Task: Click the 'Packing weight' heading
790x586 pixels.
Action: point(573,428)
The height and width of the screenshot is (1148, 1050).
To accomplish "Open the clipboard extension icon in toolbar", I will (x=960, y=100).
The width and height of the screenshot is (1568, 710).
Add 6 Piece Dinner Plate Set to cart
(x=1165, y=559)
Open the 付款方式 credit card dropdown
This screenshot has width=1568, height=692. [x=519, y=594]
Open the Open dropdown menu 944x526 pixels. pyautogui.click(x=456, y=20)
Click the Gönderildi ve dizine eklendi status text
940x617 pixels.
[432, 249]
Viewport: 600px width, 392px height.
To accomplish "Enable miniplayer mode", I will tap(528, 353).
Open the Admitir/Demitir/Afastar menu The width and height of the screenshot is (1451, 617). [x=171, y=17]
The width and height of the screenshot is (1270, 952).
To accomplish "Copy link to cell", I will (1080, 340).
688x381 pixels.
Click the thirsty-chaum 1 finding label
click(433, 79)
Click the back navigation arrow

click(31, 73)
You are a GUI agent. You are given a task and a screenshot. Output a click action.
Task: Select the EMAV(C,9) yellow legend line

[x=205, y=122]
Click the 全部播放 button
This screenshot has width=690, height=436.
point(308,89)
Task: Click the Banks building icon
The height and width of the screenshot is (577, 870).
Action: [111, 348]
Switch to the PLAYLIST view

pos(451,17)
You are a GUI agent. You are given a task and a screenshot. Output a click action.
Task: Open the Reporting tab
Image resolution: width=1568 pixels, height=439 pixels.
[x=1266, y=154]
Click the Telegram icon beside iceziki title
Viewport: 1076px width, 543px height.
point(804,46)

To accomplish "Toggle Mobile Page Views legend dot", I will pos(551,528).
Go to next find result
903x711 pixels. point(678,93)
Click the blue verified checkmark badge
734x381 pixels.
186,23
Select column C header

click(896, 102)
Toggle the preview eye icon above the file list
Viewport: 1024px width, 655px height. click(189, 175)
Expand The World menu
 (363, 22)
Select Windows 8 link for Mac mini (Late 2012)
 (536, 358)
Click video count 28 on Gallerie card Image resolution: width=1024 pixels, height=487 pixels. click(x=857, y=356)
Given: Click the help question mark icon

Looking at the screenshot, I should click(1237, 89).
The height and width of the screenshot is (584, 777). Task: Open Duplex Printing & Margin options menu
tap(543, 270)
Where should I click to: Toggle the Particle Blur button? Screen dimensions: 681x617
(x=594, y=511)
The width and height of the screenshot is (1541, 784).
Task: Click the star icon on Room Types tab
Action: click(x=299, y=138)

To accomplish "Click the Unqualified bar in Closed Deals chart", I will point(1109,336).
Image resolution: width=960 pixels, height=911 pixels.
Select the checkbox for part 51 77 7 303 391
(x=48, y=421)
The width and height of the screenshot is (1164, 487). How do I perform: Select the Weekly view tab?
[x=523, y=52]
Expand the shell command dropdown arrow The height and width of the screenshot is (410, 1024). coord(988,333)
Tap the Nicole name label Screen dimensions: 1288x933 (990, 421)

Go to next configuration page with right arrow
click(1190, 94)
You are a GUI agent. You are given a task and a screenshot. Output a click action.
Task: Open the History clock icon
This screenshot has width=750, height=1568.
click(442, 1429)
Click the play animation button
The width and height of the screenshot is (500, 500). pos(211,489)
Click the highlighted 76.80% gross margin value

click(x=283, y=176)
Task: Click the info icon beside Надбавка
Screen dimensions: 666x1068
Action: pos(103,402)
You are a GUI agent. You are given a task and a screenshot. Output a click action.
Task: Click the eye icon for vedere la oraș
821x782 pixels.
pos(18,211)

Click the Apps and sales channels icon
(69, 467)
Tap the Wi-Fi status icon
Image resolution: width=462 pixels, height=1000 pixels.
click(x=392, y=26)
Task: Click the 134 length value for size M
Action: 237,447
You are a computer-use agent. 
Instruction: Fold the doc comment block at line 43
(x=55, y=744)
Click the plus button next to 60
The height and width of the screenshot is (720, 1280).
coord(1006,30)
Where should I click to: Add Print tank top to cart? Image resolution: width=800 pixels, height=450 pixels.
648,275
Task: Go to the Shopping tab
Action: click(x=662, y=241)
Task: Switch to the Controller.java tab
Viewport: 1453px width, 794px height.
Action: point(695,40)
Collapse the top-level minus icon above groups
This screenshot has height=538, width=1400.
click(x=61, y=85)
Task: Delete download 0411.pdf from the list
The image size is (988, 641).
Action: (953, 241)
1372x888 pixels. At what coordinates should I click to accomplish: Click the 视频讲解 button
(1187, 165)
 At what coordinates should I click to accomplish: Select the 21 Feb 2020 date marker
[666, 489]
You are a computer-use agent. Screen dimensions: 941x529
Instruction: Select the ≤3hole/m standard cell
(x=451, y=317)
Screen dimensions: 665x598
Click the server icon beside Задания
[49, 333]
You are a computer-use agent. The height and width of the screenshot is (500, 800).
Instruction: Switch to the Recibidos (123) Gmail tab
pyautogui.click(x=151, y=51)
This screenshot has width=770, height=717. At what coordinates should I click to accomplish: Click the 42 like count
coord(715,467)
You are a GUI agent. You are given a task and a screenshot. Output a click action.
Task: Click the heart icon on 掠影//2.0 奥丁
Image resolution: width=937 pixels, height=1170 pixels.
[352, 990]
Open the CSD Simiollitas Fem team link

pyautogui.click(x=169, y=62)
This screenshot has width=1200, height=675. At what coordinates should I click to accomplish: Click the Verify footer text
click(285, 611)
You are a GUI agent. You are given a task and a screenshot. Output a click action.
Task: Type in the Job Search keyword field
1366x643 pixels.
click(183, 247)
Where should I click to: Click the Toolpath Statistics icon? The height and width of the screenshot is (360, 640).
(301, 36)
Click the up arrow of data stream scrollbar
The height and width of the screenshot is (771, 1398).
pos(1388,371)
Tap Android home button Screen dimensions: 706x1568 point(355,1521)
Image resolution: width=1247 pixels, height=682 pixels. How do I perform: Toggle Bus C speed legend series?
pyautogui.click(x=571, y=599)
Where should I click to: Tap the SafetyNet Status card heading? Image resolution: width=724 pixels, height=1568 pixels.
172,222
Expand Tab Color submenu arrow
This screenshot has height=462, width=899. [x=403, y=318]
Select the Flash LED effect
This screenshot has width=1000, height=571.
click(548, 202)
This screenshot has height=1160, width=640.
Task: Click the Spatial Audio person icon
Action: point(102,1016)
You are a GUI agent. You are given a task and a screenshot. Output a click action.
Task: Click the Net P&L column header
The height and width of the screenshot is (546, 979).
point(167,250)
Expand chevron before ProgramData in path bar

────────────────

■ Work to complete:
Type the records again in full, matching them exactly.

■ Response area:
Task: Click the 'Packing weight' heading
790x586 pixels.
Action: point(573,428)
The height and width of the screenshot is (1148, 1050).
To accomplish "Open the clipboard extension icon in toolbar", I will (x=960, y=100).
The width and height of the screenshot is (1568, 710).
Add 6 Piece Dinner Plate Set to cart
(x=1165, y=559)
Open the 付款方式 credit card dropdown
This screenshot has width=1568, height=692. [x=519, y=594]
Open the Open dropdown menu 944x526 pixels. pyautogui.click(x=456, y=20)
Click the Gönderildi ve dizine eklendi status text
940x617 pixels.
[432, 249]
Viewport: 600px width, 392px height.
To accomplish "Enable miniplayer mode", I will tap(528, 353).
Open the Admitir/Demitir/Afastar menu The width and height of the screenshot is (1451, 617). [x=171, y=17]
The width and height of the screenshot is (1270, 952).
To accomplish "Copy link to cell", I will (1080, 340).
688x381 pixels.
Click the thirsty-chaum 1 finding label
click(433, 79)
Click the back navigation arrow

click(31, 73)
You are a GUI agent. You are given a task and a screenshot. Output a click action.
Task: Select the EMAV(C,9) yellow legend line

[x=205, y=122]
Click the 全部播放 button
This screenshot has width=690, height=436.
point(308,89)
Task: Click the Banks building icon
The height and width of the screenshot is (577, 870).
Action: [111, 348]
Switch to the PLAYLIST view

pos(451,17)
You are a GUI agent. You are given a task and a screenshot. Output a click action.
Task: Open the Reporting tab
Image resolution: width=1568 pixels, height=439 pixels.
[x=1266, y=154]
Click the Telegram icon beside iceziki title
Viewport: 1076px width, 543px height.
point(804,46)

To accomplish "Toggle Mobile Page Views legend dot", I will pos(551,528).
Go to next find result
903x711 pixels. point(678,93)
Click the blue verified checkmark badge
734x381 pixels.
186,23
Select column C header

click(896, 102)
Toggle the preview eye icon above the file list
Viewport: 1024px width, 655px height. click(189, 175)
Expand The World menu
 (363, 22)
Select Windows 8 link for Mac mini (Late 2012)
 (536, 358)
Click video count 28 on Gallerie card Image resolution: width=1024 pixels, height=487 pixels. click(x=857, y=356)
Given: Click the help question mark icon

Looking at the screenshot, I should click(1237, 89).
The height and width of the screenshot is (584, 777). Task: Open Duplex Printing & Margin options menu
tap(543, 270)
Where should I click to: Toggle the Particle Blur button? Screen dimensions: 681x617
(x=594, y=511)
The width and height of the screenshot is (1541, 784).
Task: Click the star icon on Room Types tab
Action: click(x=299, y=138)

To accomplish "Click the Unqualified bar in Closed Deals chart", I will point(1109,336).
Image resolution: width=960 pixels, height=911 pixels.
Select the checkbox for part 51 77 7 303 391
(x=48, y=421)
The width and height of the screenshot is (1164, 487). How do I perform: Select the Weekly view tab?
[x=523, y=52]
Expand the shell command dropdown arrow The height and width of the screenshot is (410, 1024). coord(988,333)
Tap the Nicole name label Screen dimensions: 1288x933 (990, 421)

Go to next configuration page with right arrow
click(1190, 94)
You are a GUI agent. You are given a task and a screenshot. Output a click action.
Task: Open the History clock icon
This screenshot has width=750, height=1568.
click(442, 1429)
Click the play animation button
The width and height of the screenshot is (500, 500). pos(211,489)
Click the highlighted 76.80% gross margin value

click(x=283, y=176)
Task: Click the info icon beside Надбавка
Screen dimensions: 666x1068
Action: pos(103,402)
You are a GUI agent. You are given a task and a screenshot. Output a click action.
Task: Click the eye icon for vedere la oraș
821x782 pixels.
pos(18,211)

Click the Apps and sales channels icon
(69, 467)
Tap the Wi-Fi status icon
Image resolution: width=462 pixels, height=1000 pixels.
click(x=392, y=26)
Task: Click the 134 length value for size M
Action: 237,447
You are a computer-use agent. 
Instruction: Fold the doc comment block at line 43
(x=55, y=744)
Click the plus button next to 60
The height and width of the screenshot is (720, 1280).
coord(1006,30)
Where should I click to: Add Print tank top to cart? Image resolution: width=800 pixels, height=450 pixels.
648,275
Task: Go to the Shopping tab
Action: click(x=662, y=241)
Task: Switch to the Controller.java tab
Viewport: 1453px width, 794px height.
Action: point(695,40)
Collapse the top-level minus icon above groups
This screenshot has height=538, width=1400.
click(x=61, y=85)
Task: Delete download 0411.pdf from the list
The image size is (988, 641).
Action: (953, 241)
1372x888 pixels. At what coordinates should I click to accomplish: Click the 视频讲解 button
(1187, 165)
 At what coordinates should I click to accomplish: Select the 21 Feb 2020 date marker
[666, 489]
You are a computer-use agent. Screen dimensions: 941x529
Instruction: Select the ≤3hole/m standard cell
(x=451, y=317)
Screen dimensions: 665x598
Click the server icon beside Задания
[49, 333]
You are a computer-use agent. The height and width of the screenshot is (500, 800).
Instruction: Switch to the Recibidos (123) Gmail tab
pyautogui.click(x=151, y=51)
This screenshot has width=770, height=717. At what coordinates should I click to accomplish: Click the 42 like count
coord(715,467)
You are a GUI agent. You are given a task and a screenshot. Output a click action.
Task: Click the heart icon on 掠影//2.0 奥丁
Image resolution: width=937 pixels, height=1170 pixels.
[352, 990]
Open the CSD Simiollitas Fem team link

pyautogui.click(x=169, y=62)
This screenshot has width=1200, height=675. At what coordinates should I click to accomplish: Click the Verify footer text
click(285, 611)
You are a GUI agent. You are given a task and a screenshot. Output a click action.
Task: Type in the Job Search keyword field
1366x643 pixels.
click(183, 247)
Where should I click to: Click the Toolpath Statistics icon? The height and width of the screenshot is (360, 640).
(301, 36)
Click the up arrow of data stream scrollbar
The height and width of the screenshot is (771, 1398).
pos(1388,371)
Tap Android home button Screen dimensions: 706x1568 point(355,1521)
Image resolution: width=1247 pixels, height=682 pixels. How do I perform: Toggle Bus C speed legend series?
pyautogui.click(x=571, y=599)
Where should I click to: Tap the SafetyNet Status card heading? Image resolution: width=724 pixels, height=1568 pixels.
172,222
Expand Tab Color submenu arrow
This screenshot has height=462, width=899. [x=403, y=318]
Select the Flash LED effect
This screenshot has width=1000, height=571.
click(548, 202)
This screenshot has height=1160, width=640.
Task: Click the Spatial Audio person icon
Action: point(102,1016)
You are a GUI agent. You are given a task and a screenshot. Output a click action.
Task: Click the Net P&L column header
The height and width of the screenshot is (546, 979).
point(167,250)
Expand chevron before ProgramData in path bar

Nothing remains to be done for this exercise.